[READING TEXT]
# # # #

According to the appellant, despite the withdrawal of consent, the first respondent persisted with its delivery of product outside its exclusive area. It was therefore agreed between the parties that the appellant would seek Counsel’s opinion on this dispute. On 26 August 2019, the opinion held that this dispute was to be determined in favour of the appellant.

[6]

During December 2019, it came to the attention of the appellant that the product forming part of the franchise agreement was being distributed by a third party, Olhys (Pty) Ltd (“Olhys”) under the packaging style of Swartland Poultry which closely resembled the packaging style of Swartland Fresh Products, a brand licensed to the appellant and designed for sales to non-Kekkel en Kraai outlets. Olhys was formed on 1 November 2019. Its only director was Olinka van Wyk (“Olinka”) who is the daughter-in-law of van Wyk Senior (“van Wyk Sr”) the majority holder of a ninety-five percent (95%) membership interest in the first respondent, and his wife Marina van Wyk (“Marina”), the manageress of the first respondent. Matthys van Wyk (“Thys”) the husband of Olinka and the son of van Wyk Sr and Marina was said to be involved in the running of Olhys. Olinka was a swimming instructor employed by the Swartland Swimming Club, and the appellant suggested that she had very little, if any experience in the chicken industry.

# # # #

[DATASET CONTENT]
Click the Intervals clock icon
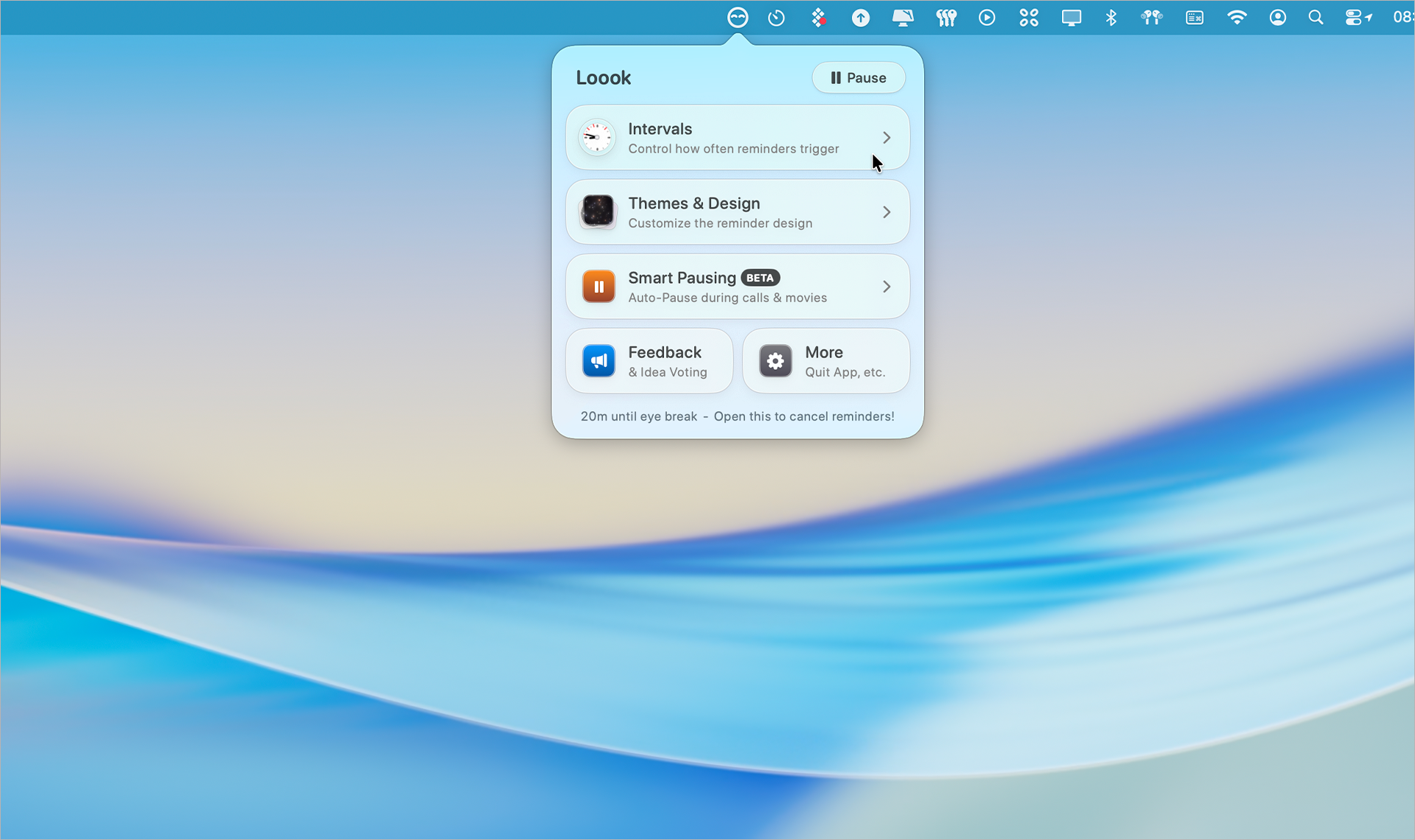This screenshot has height=840, width=1415. 597,137
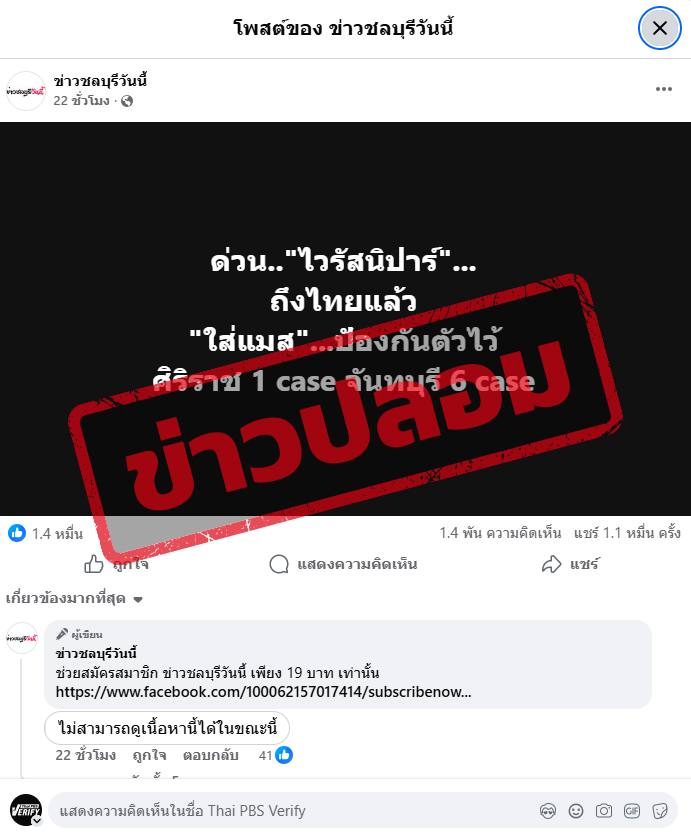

# # # #

[PROBLEMS]
A) List every person the judgment excerpt identifies by name.
B) Write out a passage of the judgment excerpt word for word. Begin at the words "According to the" and stop after the words "of the appellant.".
The listing is separate material and has no connection to the judgment excerpt.

[ANSWERS BY TASK]
A) Olinka van Wyk, van Wyk Senior, Marina van Wyk, Matthys van Wyk

B)
According to the appellant, despite the withdrawal of consent, the first respondent persisted with its delivery of product outside its exclusive area. It was therefore agreed between the parties that the appellant would seek Counsel’s opinion on this dispute. On 26 August 2019, the opinion held that this dispute was to be determined in favour of the appellant.